Estas fuerzas compartían un denominador común: el catalanismo político, fundamentado en una interpretación del catalanismo cultural según distintas orientaciones ideológicas. Esto permitió que, a pesar de las transformaciones sociales y culturales derivadas de las migraciones después de la Guerra Civil, Cataluña lograra una integración progresiva de los nuevos ciudadanos. Pese a la prohibición del catalán y su relegación a ámbitos limitados, se fraguó un imaginario colectivo que incorporó a estos nuevos catalanes. Francesc Candel describió este fenómeno en su obra Els altres catalans.

Sin embargo, el contexto actual es distinto.

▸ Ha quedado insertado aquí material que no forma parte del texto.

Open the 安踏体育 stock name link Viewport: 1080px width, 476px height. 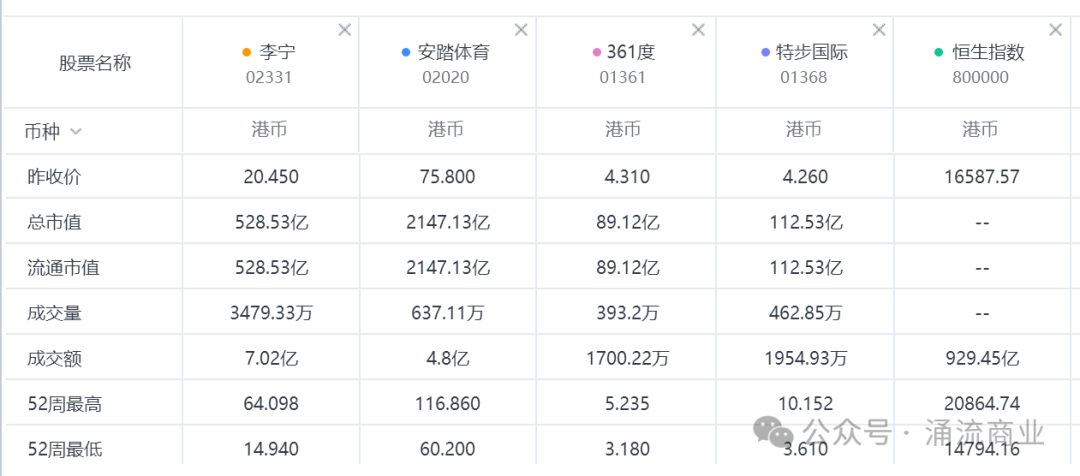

En el siglo XXI, no ha surgido un equivalente a la obra de Candel para las nuevas oleadas migratorias, lo que refleja la incapacidad del independentismo liderado por Junts per Catalunya y Esquerra Republicana para generar cohesión social. Este independentismo no sólo ignoró los fundamentos históricos del catalanismo, sino que construyó un proyecto artificial, carente de análisis social y económico, que desatendió las necesidades reales del país. Fue una ilusión que, aunque fulgurante, carecía de bases sólidas, como evidencia su rápido declive.

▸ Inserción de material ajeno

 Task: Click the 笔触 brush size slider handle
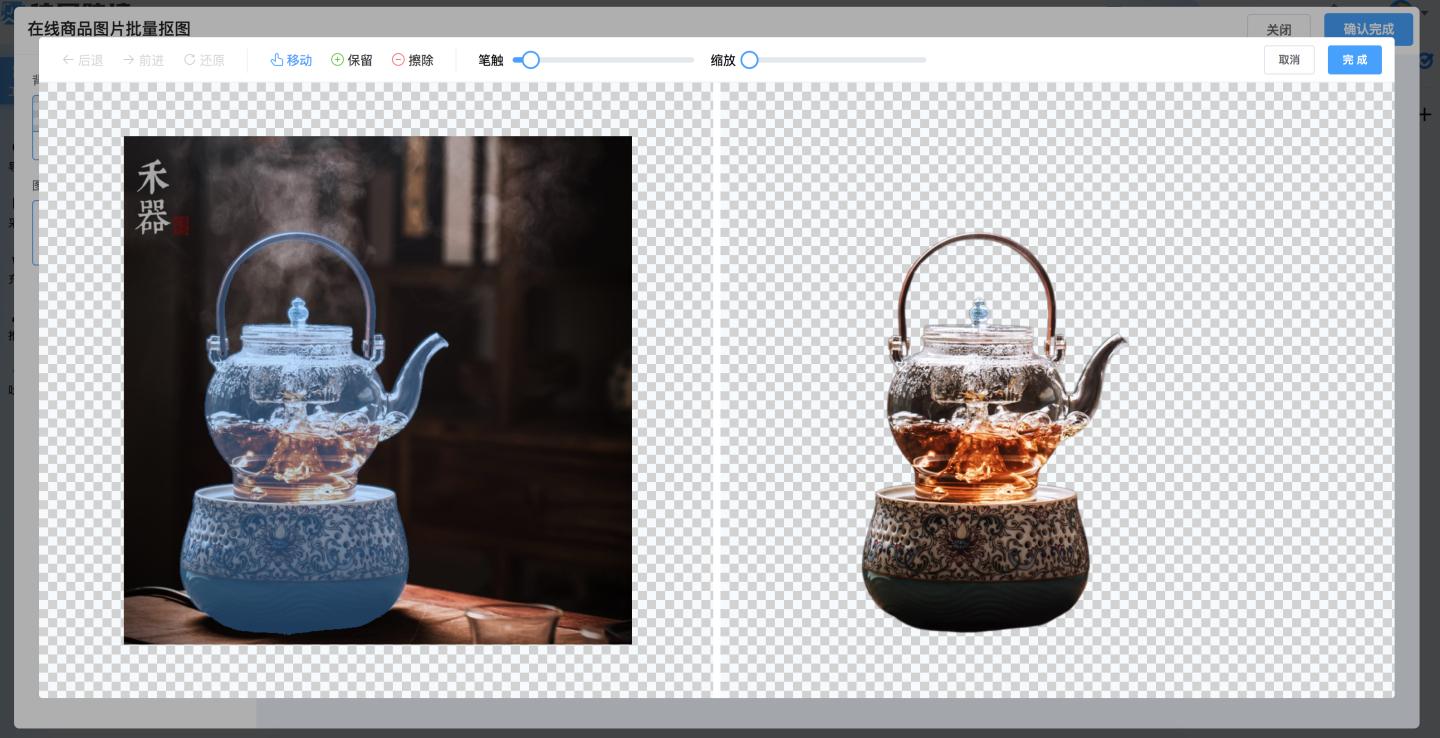point(531,60)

La Assemblea Nacional Catalana (ANC) ha reconocido en su último documento que la independencia no es vista como un objetivo a corto plazo por la población, sin aclarar qué entiende por corto. Sin embargo, esta reflexión llega tarde y omite una autocrítica sobre la inviabilidad del proyecto independentista tal y como se planteó, basado en el apoyo de una parte de la población y dependiendo del apoyo logístico y político de los partidos independentistas.

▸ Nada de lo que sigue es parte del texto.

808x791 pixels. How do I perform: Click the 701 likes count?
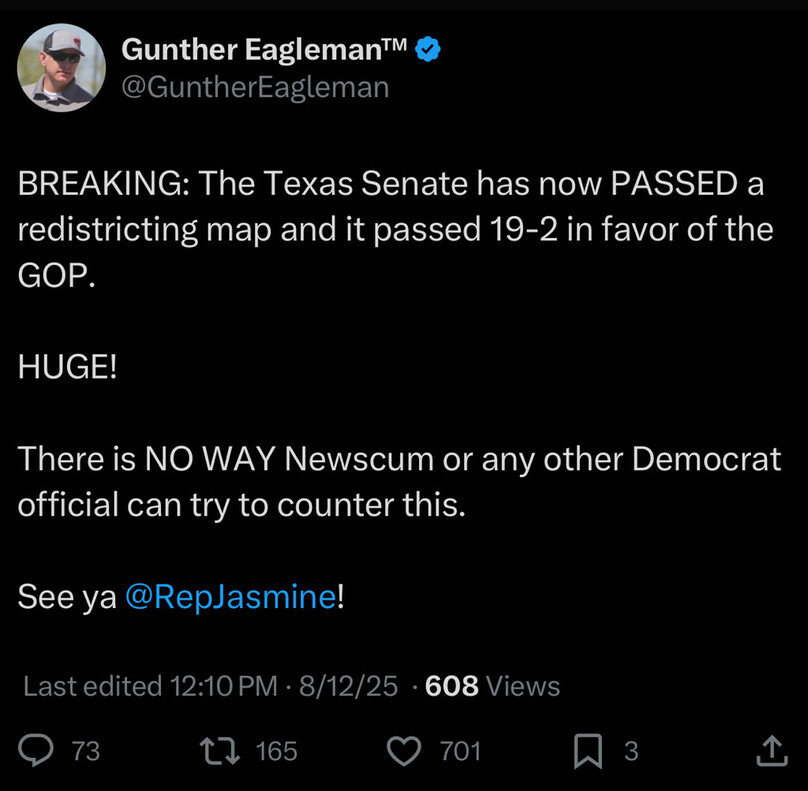point(461,751)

El problema actual de Cataluña no es la independencia, sino su subsistencia. A diferencia de los años 50 del siglo pasado, cuando las familias catalanas mantenían viva la lengua y la cultura en la intimidad del hogar, hoy no existe esa fuerza en suficiente medida, porque la cultura de la progresía ha eliminado esta dimensión familiar. No existe un horizonte común que articule tradición, costumbres y cultura. Aunque Catalunya dispone de autogobierno, éste no ha servido para reconstruir el país ni bajo el mandato de Esquerra, marcado por un sectarismo ideológico, ni con el actual gobierno del PSC, demasiado alineado con las directrices de Madrid.

Urge recuperar los fundamentos que hicieron de Catalunya una sociedad cohesionada y exitosa, no para rememorar un pasado imposible, sino para construir un futuro basado en sus tradiciones adaptadas a las condiciones del presente. El siglo XXI ha sido, hasta ahora, un período de declive continuado para Cataluña. Es el momento de construir el consenso democrático por Cataluña, que revitalice las bases culturales, sociales y económicas del país, y traduzca el esfuerzo en términos políticos y lo prepare para afrontar los retos de nuestro tiempo.